Los papeles anónimos sobre los Balcanes alertan a la UE

Bruselas advierte a los países de la ex Yugoslavia que el camino hacia la adhesión es incompatible con escisiones

Albin Kurti (a la izquierda) y Josep Borrell, durante su conferencia de prensa conjunta en Bruselas, el pasado jueves.
Albin Kurti (a la izquierda) y Josep Borrell, durante su conferencia de prensa conjunta en Bruselas, el pasado jueves.Kenzo Tribouillard (AP)

Bruselas ha vivido esta semana las jornadas más balcánicas de los últimos tiempos. Los líderes de Serbia, Macedonia del Norte y Kosovo han visitado la capital comunitaria para intentar impulsar sus perspectivas de ingreso en la Unión Europea. Además, el jefe de la diplomacia europea, Josep Borrell, se entrevistó por teléfono con el liderazgo tripartito [un serbobosnio, un bosniaco y un bosniocroata] de Bosnia-Herzegovina. Las citas han coincidido con una repentina corriente de opinión, de origen desconocido, a favor de replantear las fronteras fijadas tras la cruenta desintegración de Yugoslavia a final del siglo pasado. El mensaje de la Comisión Europea a todos los líderes balcánicos ha sido tajante e inequívoco: el camino hacia la UE es incompatible con nuevas escisiones.
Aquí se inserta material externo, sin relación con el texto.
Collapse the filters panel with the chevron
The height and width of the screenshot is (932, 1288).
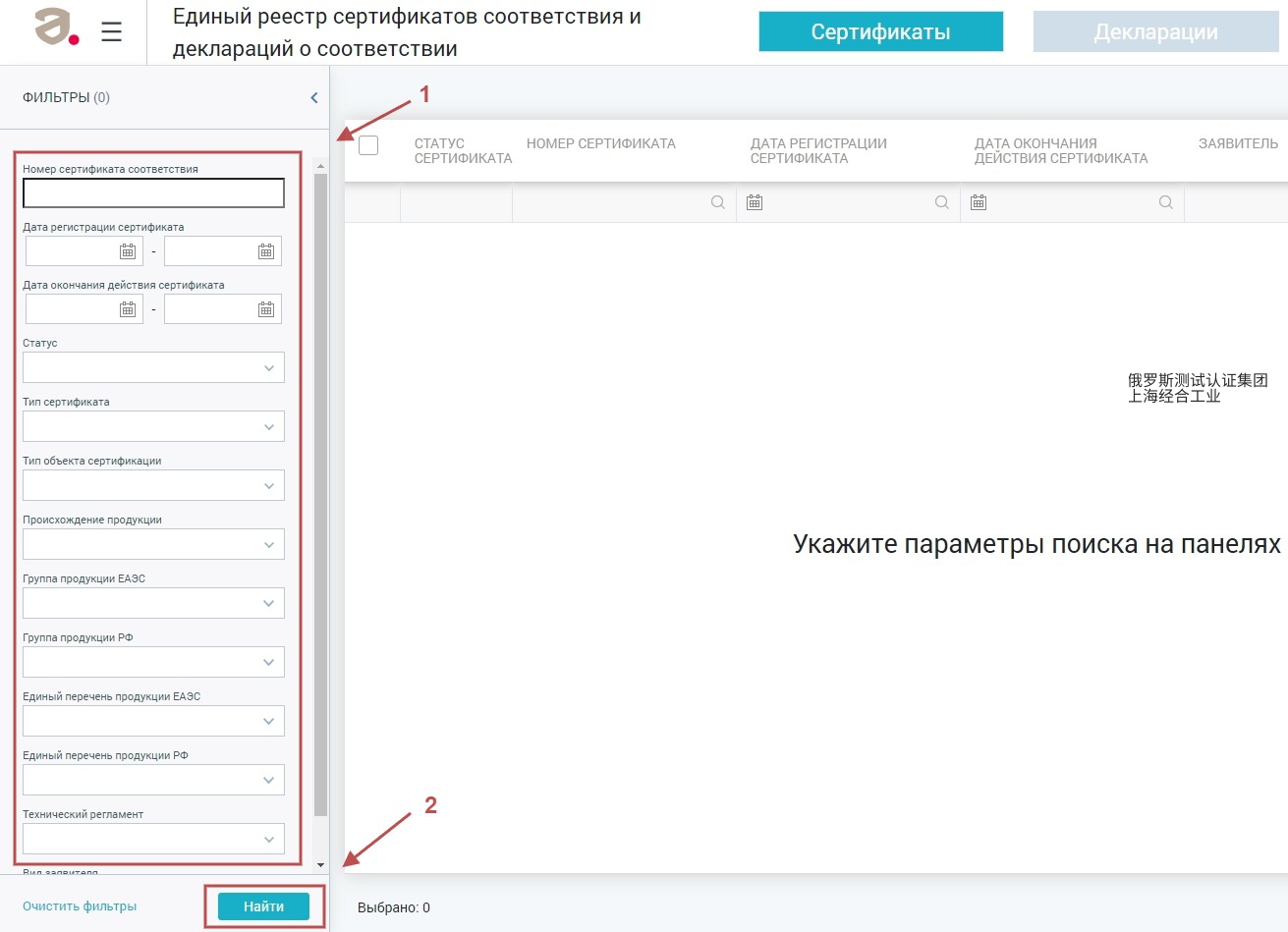[x=314, y=97]
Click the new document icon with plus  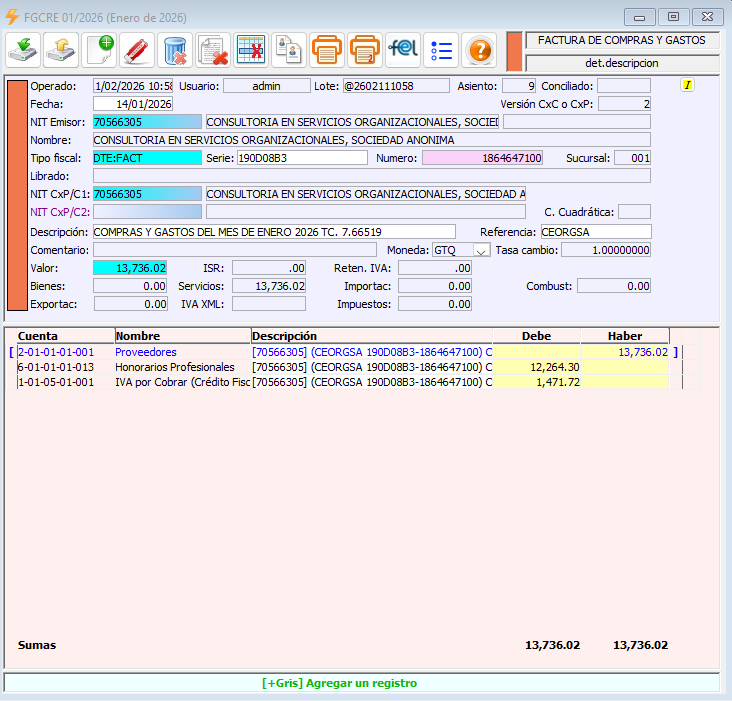[x=99, y=49]
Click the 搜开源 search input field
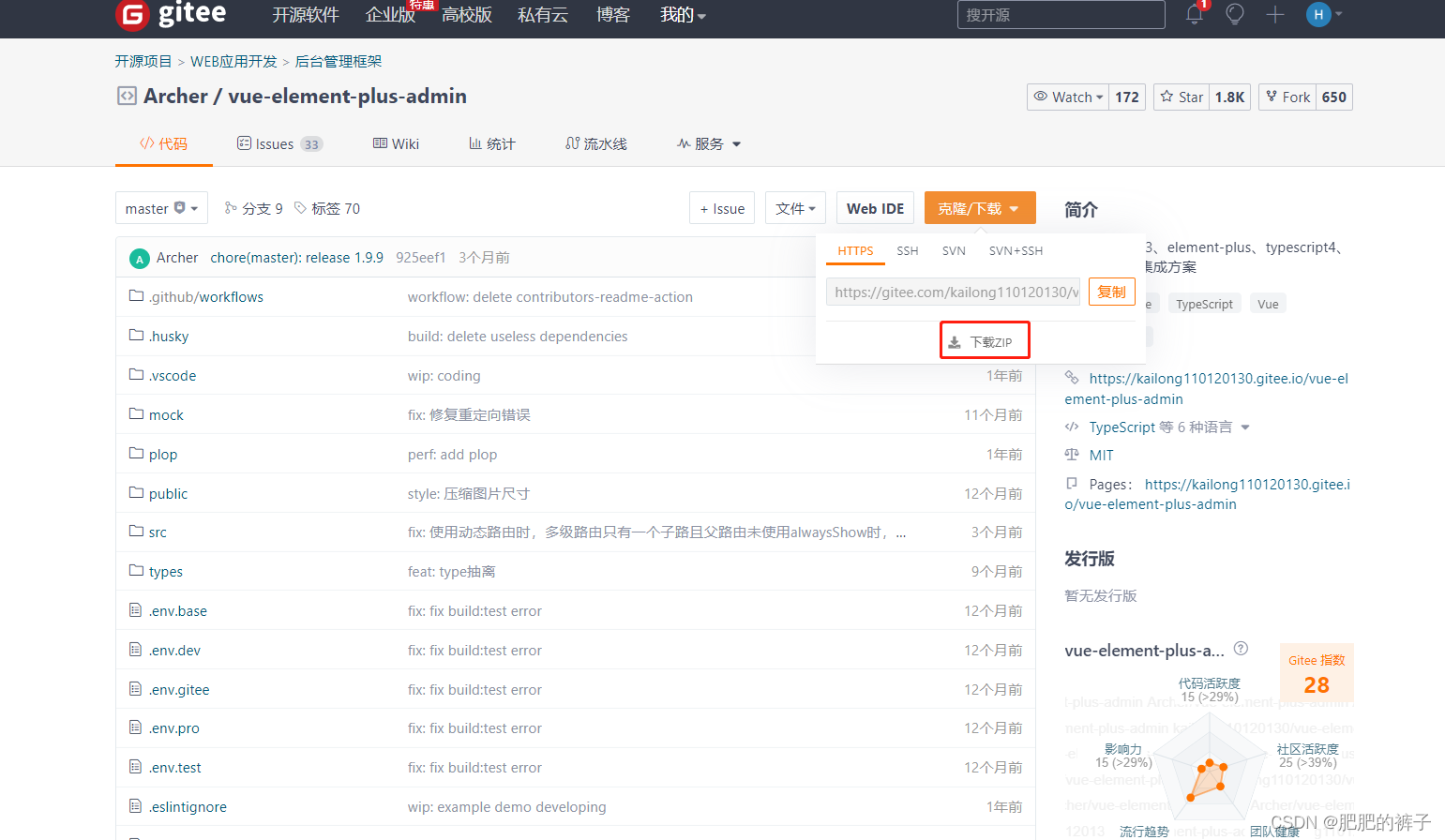 (1061, 14)
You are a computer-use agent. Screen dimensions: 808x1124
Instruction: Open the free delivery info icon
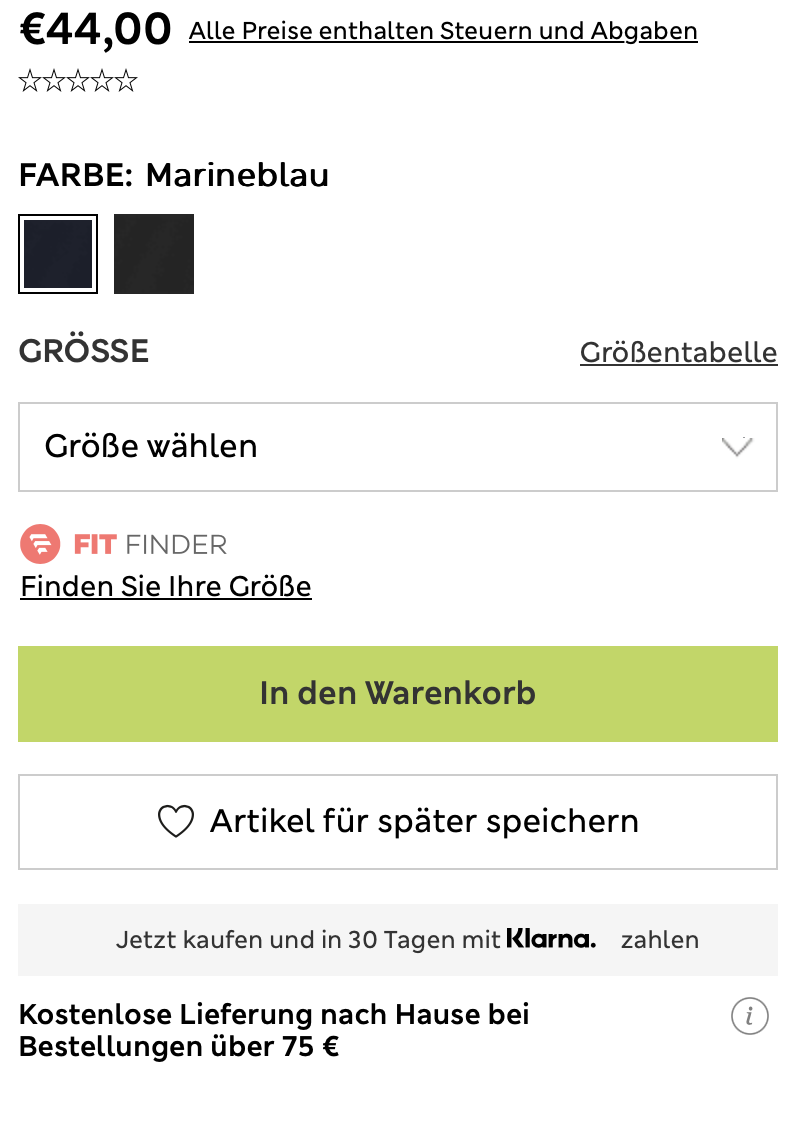[x=749, y=1016]
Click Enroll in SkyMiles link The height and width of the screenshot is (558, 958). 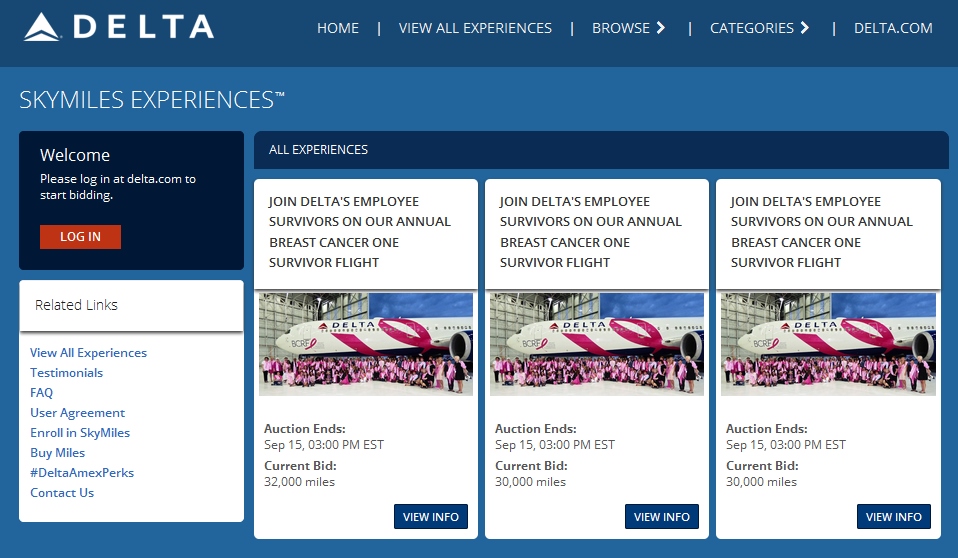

“Borrell ha trasladado a todos los líderes de la zona, en particular a los de Bosnia-Herzegovina, un mensaje claro y rotundo sobre la inviabilidad de cualquier propuesta de redibujar las fronteras”, apunta una fuente comunitaria tras la intensa ronda de contactos de toda esta semana. El Alto Representante de Política Exterior también ha expresado la necesidad de acelerar las negociaciones para estrechar los lazos con la UE de los seis países de los denominados Balcanes Occidentales (Serbia, Montenegro, Albania, Macedonia del Norte, Bosnia-Herzegovina y Kosovo), que aspiran a integrarla, pero les ha advertido de que la oferta está dirigida a toda la región en su configuración actual. “Quiero subrayar el apoyo continuo e inequívoco de la UE a la integridad territorial y la soberanía de Bosnia y Herzegovina, así como de los otros países de los Balcanes Occidentales”, señalaba Borrell tras reunirse con el presidente de Serbia, Aleksandar Vucic.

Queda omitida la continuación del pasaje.